Former Deputy seeks return with £15 minimum wage plan

Thursday 12 May 2022

Former Deputy seeks return with £15 minimum wage plan

Thursday 12 May 2022

A former Deputy and employment lawyer is hoping to return to the States Assembly.

Nick Le Cornu is hoping to take one of four seats in the newly created district of St. Helier South.

He was previously elected Deputy in a by-election in 2014, but did not keep his seat in the general election later that year. 

On his reasons for standing, he commented: “For over 30 years I have campaigned for social justice in Jersey. During that time, I never wavered in my commitment to promoting the social and economic interests of working people and pensioners.

“I have the same enthusiasm as when I was first elected to the States Assembly in 2014. That dedication is evident in my continued representation of employees as a Solicitor in the Employment Tribunal, where I have achieved success with race and disability discrimination cases.

“Last month I brought my Ukrainian relatives to Jersey and safety from the front line of Russian invasion.

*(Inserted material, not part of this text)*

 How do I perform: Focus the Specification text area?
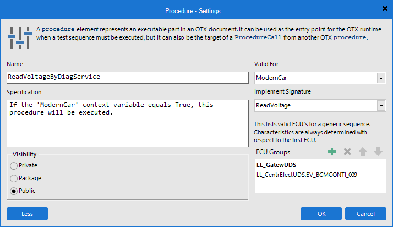point(128,121)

Islanders and institutions have shown incredible generosity assisting these three women.”

Mr Le Cornu continued: “A whole series of crises are coming to a head. The cost of living and stagnating wages are compounded by an over-heated housing market, and ever rising rents. We can no longer allow Jersey to be run for the rich alone. Working people must step forward.”

If elected, Mr Le Cornu said he would seek to strengthen worker’s rights by campaigning to abolish zero-hour contracts and demand a minimum wage of £15 per hour.

Jersey's election is taking place in June.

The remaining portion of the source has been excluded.